Theres always a time when you start realizing when you have done a mistake, when you have that sense to judge that you have committed a blunder. I did one of those , today or may be yesterday, I could have made it, but somehow due to some nonsensical reasons and the pressure which I couldn't cope up with, I just didn't do it, what should have been done. I tried it today also, but it was late or I didn't had the courage even at this moment, or may be it was way too expensive for me, making me realize that dude, you are gonna regret, and yes, I accept that fact. I feel sorry about that, but as people say, time never returns, may be there could be a next time, but am afraid everything wouldn't be the same then. As they say, Family, Friends and work are like balls which you keep on juggling. work is a rubber ball, it will bounce back, but Friends would be like glass material, once dropped, you wont get it back. Although the situation hasn't worsened this much, but I do feel I didn't do the right thing, would really like to make it up someday. Lets see, people say that you don't get much opportunities, what is gone, is gone. But I am an optimist....

Thursday, December 24, 2009

Merrry Christmas - Apps

I have been waiting for this moment, just to experience this silence which really soothes me. Its 02:10 at night and theres no one except silence, or a bit noise at some far end because of Christmas crackers. Life has been completely hell bent on kicking, everyday each morning brings up same thing, the same old routine, the same old question, the same thoughts filling up this mind with suicidal frustration up to the brim. You feel real bad about whats happening and why things are not in your control. The day moves on, as you get along busy with things, you tend to forget all that.

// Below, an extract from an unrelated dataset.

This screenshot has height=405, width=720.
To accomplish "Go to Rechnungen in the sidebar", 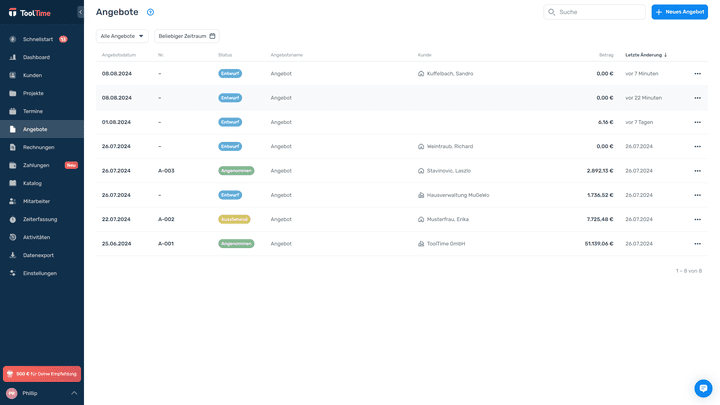I will [39, 147].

Day passes, night creeps in, you feel a bit relaxed, you become a dreamer, it feels like the night shouldn't have an end, but the realization is back with the same old torn morning the next day. You feel utterly hapless, it seems why you cant get out of it, why life has been so unkind and will it ever end? Life moves on, those minutes have converted into hours, hours into days, days into months,years and its been at least say 4 years. Is it worth the effort?
Apart from this regular stuff, you have other things, family and friends which you juggling along. Trying hard not to drop any of these, but it is really difficult, it eats you up, making you weak inside, when people don't understand. You can not crib, can not share the pain, only you and you have to decide and just move on, whichever way it takes you.
At the end, this night will end soon, there will be yet another morning enveloping you with those scary thoughts as soon as you wake up. Just hope, that the ability to survive till that fine day remains.